→ Task to carry out
Once you find the line containing "You are a GUI" in the data below, copy it and each following line exactly, up to and including the line containing "Click left pane", and nothing else.

→ Provided material
---

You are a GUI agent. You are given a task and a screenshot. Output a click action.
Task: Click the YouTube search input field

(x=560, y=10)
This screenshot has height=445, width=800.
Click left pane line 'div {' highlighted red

---

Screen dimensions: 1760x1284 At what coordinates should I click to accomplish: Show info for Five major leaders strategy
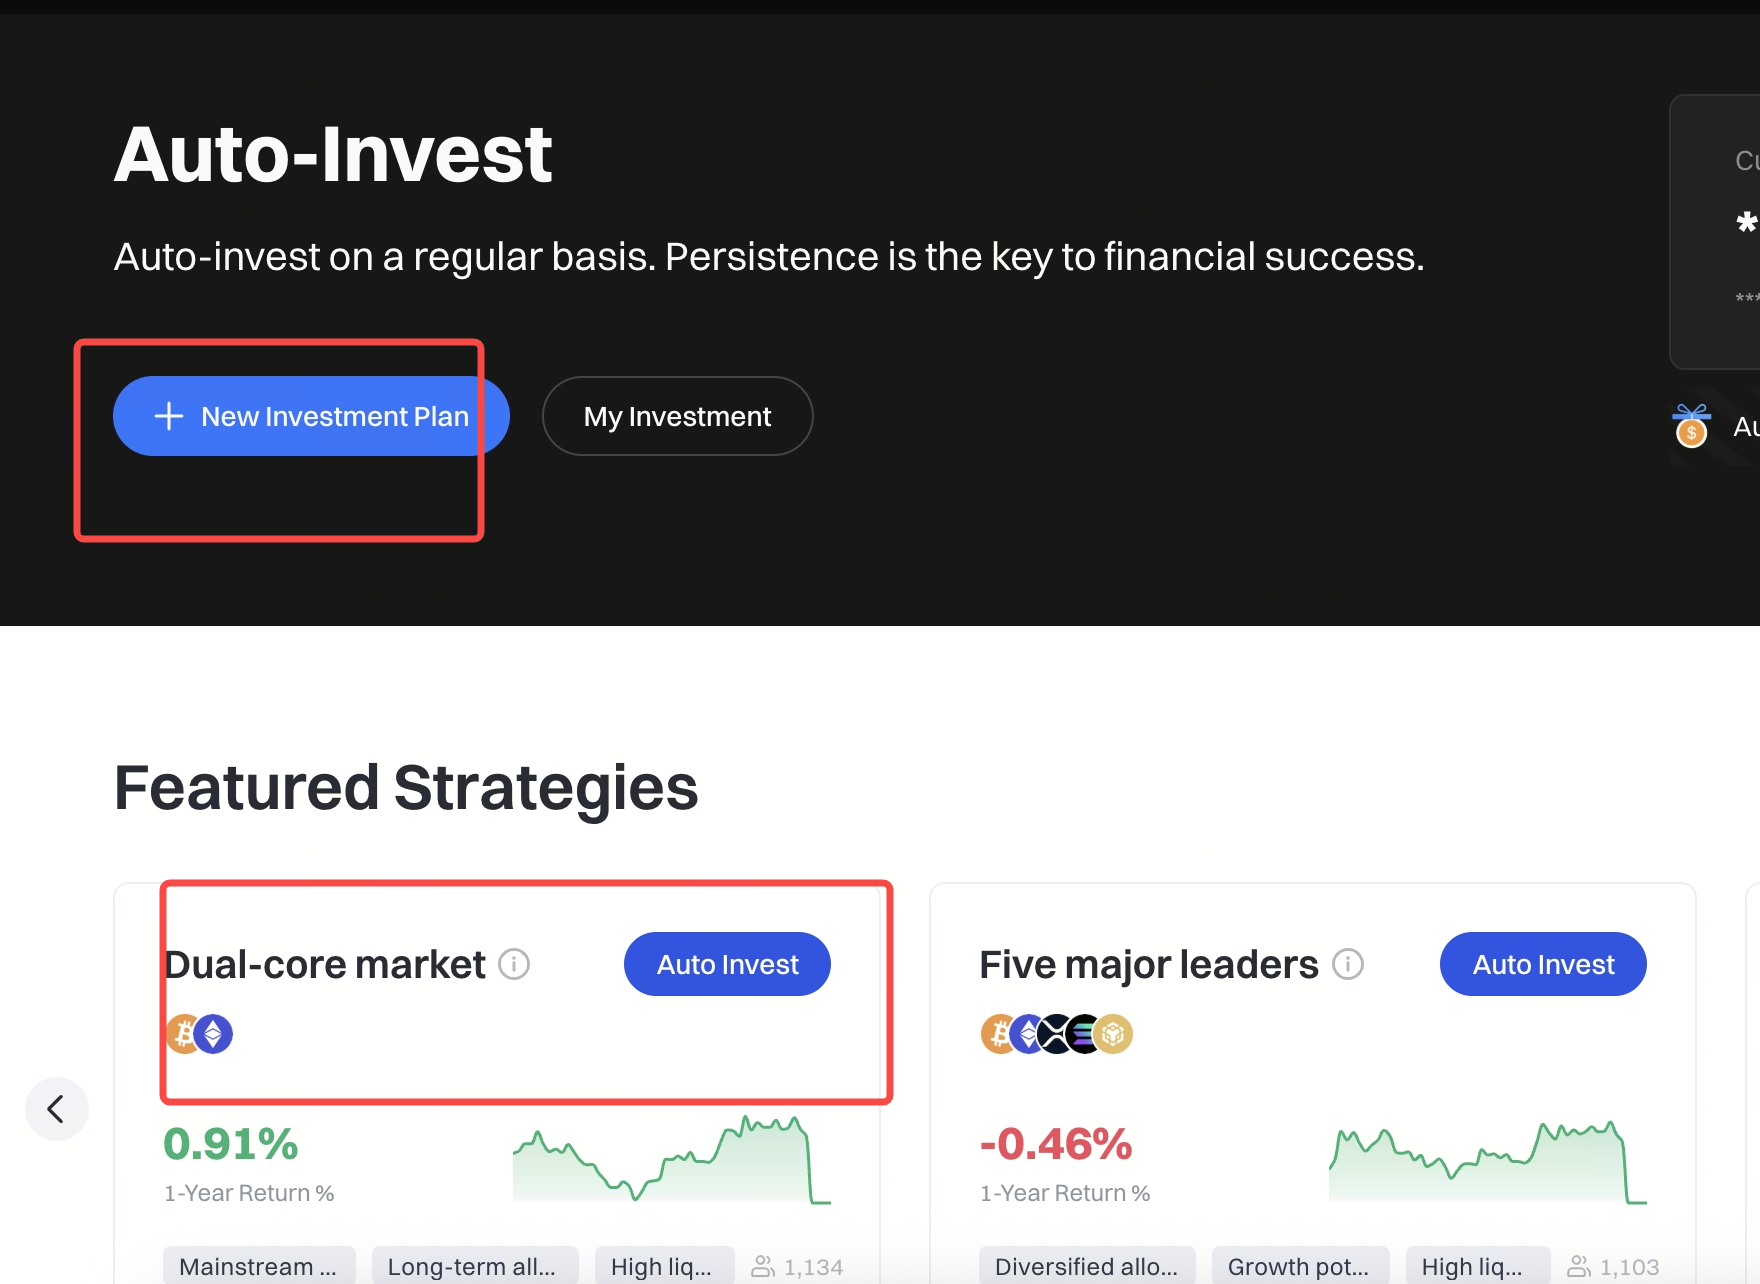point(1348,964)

---

→ Response
You are a GUI agent. You are given a task and a screenshot. Output a click action.
Task: Click the YouTube search input field

(x=560, y=10)
This screenshot has height=445, width=800.
Click left pane line 'div {' highlighted red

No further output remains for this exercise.